The two Buds were in the cab. Bud Smith said Ekins was cool as a cucumber, remembering to hold his radio and his cigarettes up over his head so they didn’t get soaked. Bud Ekins did the motorcycle stunt in Bullit as well, sliding across the highway during the great chase scene just before the climactic finish.
That’s Bud doing the jump
I heard him on the radio one time telling of how Steve McQueen would buy whole batches of motorcycles from him, then he’d forget to make payments, Bud would have to go up to Steve’s house and repossess the bikes, then McQueen would find out , come down to Bud’s shop, yell at him, pay up, take his bikes back and they’d be friends once again! Goodbye Bud, you led a colorful life and gave us a lot of thrills at the movies.
Check out the dents in the front wheel!
Here’s a quote from Trailblazers about Bud’s racing career:
“In the 1950s, Bud Ekins was one of the first Americans to compete in Europe in the World Championship Motocross Grand Prix circuit. He also earned gold medals in the International Six Day Trial (now International Six Day Enduro). When he returned from Europe, Ekins dominated desert events. In 1955, riding a Triumph, Ekins won the Catalina Grand Prix. He also won the Big Bear Run - three times!”

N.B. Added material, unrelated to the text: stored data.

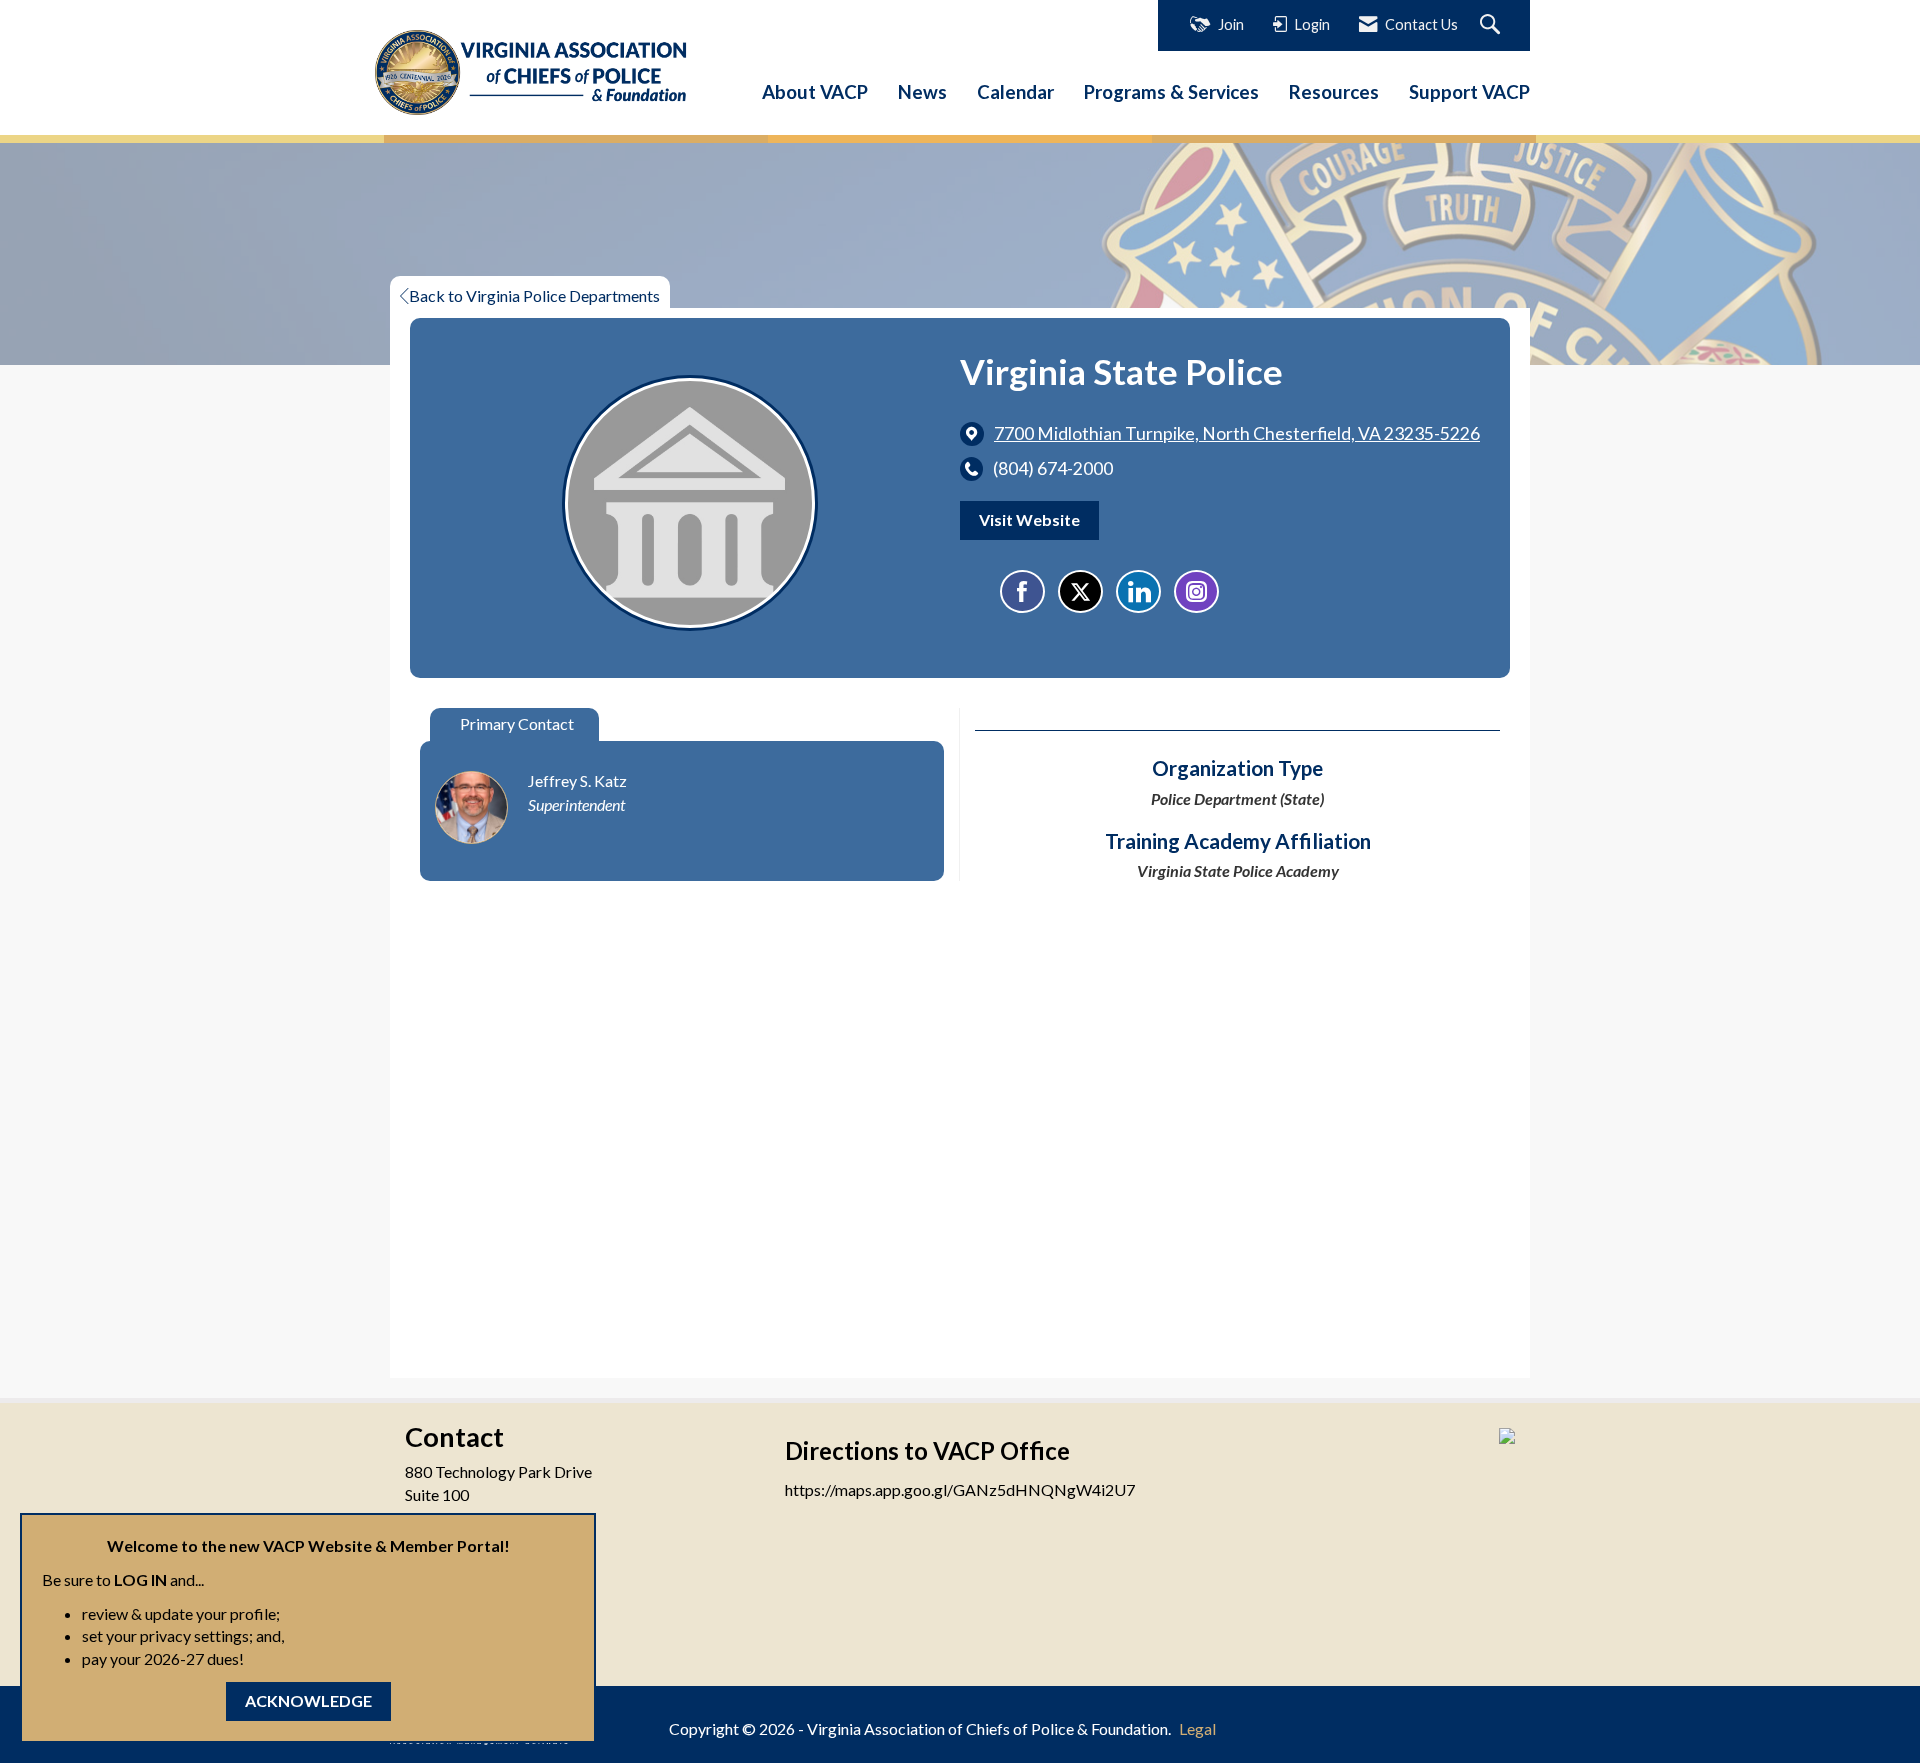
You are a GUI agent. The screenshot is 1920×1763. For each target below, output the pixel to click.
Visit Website (1029, 519)
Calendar (1015, 92)
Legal (1197, 1728)
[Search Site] (1492, 25)
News (922, 92)
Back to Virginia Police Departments (534, 295)
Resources (1334, 92)
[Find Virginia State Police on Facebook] (1022, 592)
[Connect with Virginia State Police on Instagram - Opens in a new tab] (1196, 592)
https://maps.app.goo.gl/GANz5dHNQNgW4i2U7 (960, 1489)
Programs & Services (1171, 92)
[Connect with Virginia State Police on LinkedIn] (1138, 592)
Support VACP (1469, 92)
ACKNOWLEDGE (308, 1700)
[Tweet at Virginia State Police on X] (1080, 592)
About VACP (815, 92)
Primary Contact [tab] (517, 723)
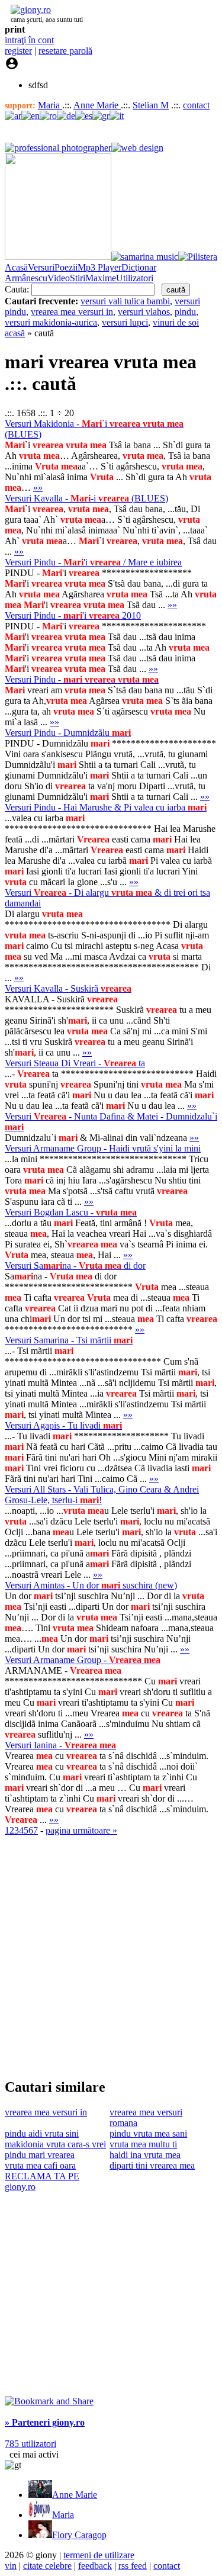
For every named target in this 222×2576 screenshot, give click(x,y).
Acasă (16, 267)
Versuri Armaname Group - (82, 1660)
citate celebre (47, 2566)
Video (58, 278)
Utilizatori (134, 278)
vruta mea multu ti (143, 2144)
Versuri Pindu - (82, 679)
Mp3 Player (99, 267)
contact (196, 105)
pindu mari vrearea (40, 2155)
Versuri (41, 267)
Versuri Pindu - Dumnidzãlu (68, 733)
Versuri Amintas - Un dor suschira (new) (91, 1585)
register (18, 51)
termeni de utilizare (98, 2555)
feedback (95, 2566)
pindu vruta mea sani (148, 2133)
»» (38, 488)
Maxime (100, 278)
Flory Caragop (79, 2535)
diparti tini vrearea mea (152, 2165)
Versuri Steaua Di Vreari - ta (75, 1063)
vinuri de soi (176, 322)
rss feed (132, 2566)
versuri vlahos (144, 312)
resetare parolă (65, 51)
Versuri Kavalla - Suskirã (68, 988)
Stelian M (151, 105)
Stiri (77, 278)
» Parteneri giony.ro (45, 2422)
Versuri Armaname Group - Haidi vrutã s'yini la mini (103, 1148)
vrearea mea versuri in (72, 312)
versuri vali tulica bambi (125, 301)
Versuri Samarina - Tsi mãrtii (69, 1340)
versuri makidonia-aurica (51, 322)
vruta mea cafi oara (40, 2165)
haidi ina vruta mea (145, 2155)
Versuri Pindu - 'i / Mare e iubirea (93, 562)
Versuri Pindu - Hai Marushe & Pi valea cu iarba (106, 807)
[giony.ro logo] (28, 10)
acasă (15, 333)
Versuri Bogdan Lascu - (71, 1212)
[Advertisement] (111, 1956)
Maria (50, 105)
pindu (185, 312)
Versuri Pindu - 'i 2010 (73, 615)
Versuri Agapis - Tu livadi (63, 1425)
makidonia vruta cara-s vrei (55, 2144)
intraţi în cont (29, 40)
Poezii (66, 267)
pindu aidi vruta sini (42, 2133)
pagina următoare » (81, 1830)
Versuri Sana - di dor (75, 1265)
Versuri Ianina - (60, 1745)
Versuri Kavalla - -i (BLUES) (86, 498)
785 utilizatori (30, 2444)
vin (11, 2566)
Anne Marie (97, 105)
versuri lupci (125, 322)
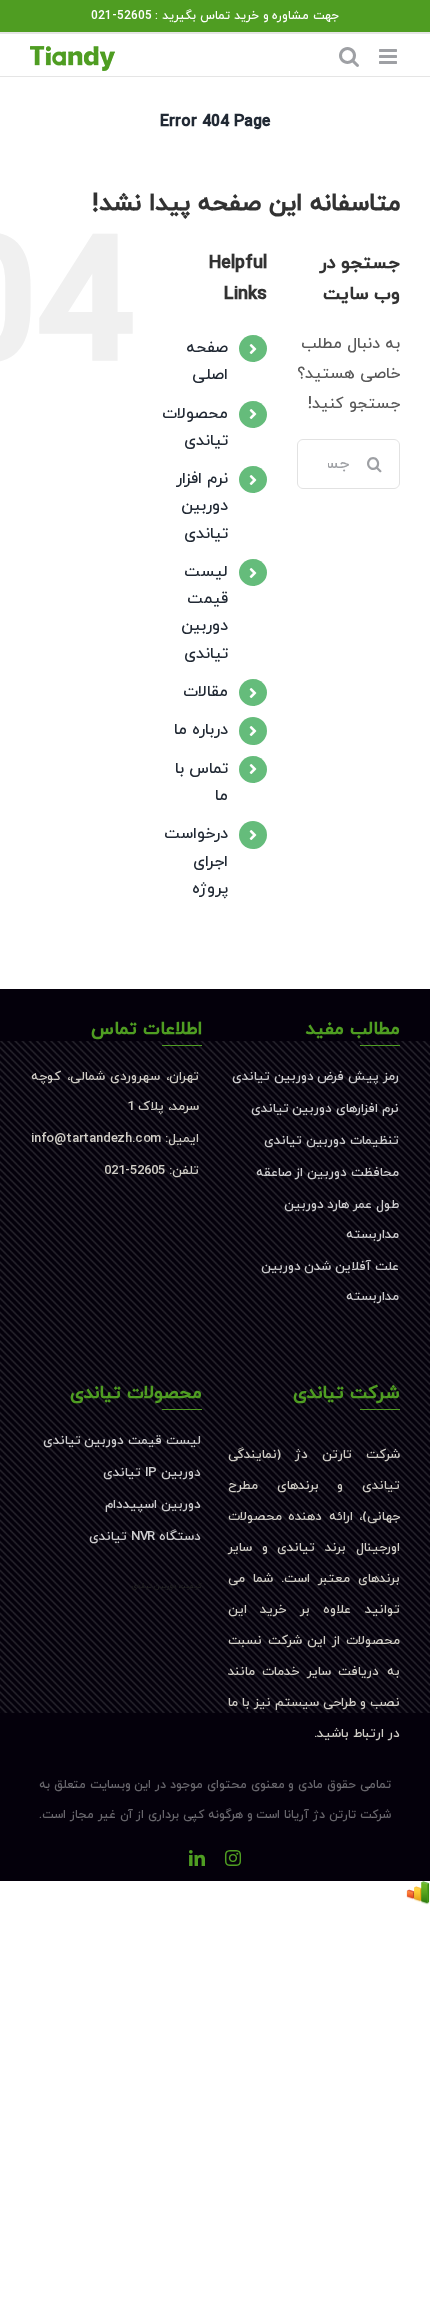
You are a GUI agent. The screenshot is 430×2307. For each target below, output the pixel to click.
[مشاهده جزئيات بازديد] (418, 1896)
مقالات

Here’s the title sequence from Bullitt. It was done by, guess who, the amazing Pablo Ferro. Steve McQueen saw a Peter Yates film called The Great Train Robbery and hired Peter for this movie. McQueen knew Pablo’s work and hired him for the credits. It’s a super cool credit sequence. Check it out.
Peter Yates told me that when they shot the finale to the great car chase, where the bad guys crash into a gas station and get blown to Kingdom Come, they had 5 cameras shooting it. At the last minute they decided to put one more camera in a cement filled industrial drum in the station, in harm’s way. Well as usual with a big pyrotechnic rig something went wrong. A stunt driver was towing the bad guys car with a cable and was to release it just before the gas station. The car was supposed to hit the gas pumps and a pyro guy was to hit the button blowing everything sky high. The car was released a little prematurely, the pyro guy hit the button, everything went KA-BOOM, but you could clearly see the gas station exploding before the car hit the pumps, they cursed their luck, thinking of what a drag it would be to rebuild the station. The next day at dailies, lo and behold, the footage from the camera added at the last minute, the one in the cement filled drum looked great, you couldn’t tell everything blew up too soon and that is the shot used in the final movie!
Good Luck Trying to Remake This Chase
The great stunt driver Bill Hickman drove the Mopar chase car, he was a driver for James Dean’s race team and was driving the station wagon follow car when Dean was killed. Hickman also did the car chase in The French Connection, another classic. Bud Ekins did the motorcycle stunt in Bullitt, sliding on the highway, he also did the motorcycle jump in The Great Escape and drove the truck on the rope suspension bridge in Friedkin’s Sorcerer. Bud was a good friend of Steve McQueen’s.
McQueen at the wheel of his killer Mustang
Recently McQueen’s first wife re-released a book she wrote about him. In it she says (and I agree) “Steve was like a wild animal” his screen presence always reminded me of footage of an animal in the jungle. The actor who I think was most like a wild animal though, would have to be the great Bruce Lee. He’s like a Cheetah or a leopard when he strikes and I think this phenomenon has a lot to do with both actors undying popularity.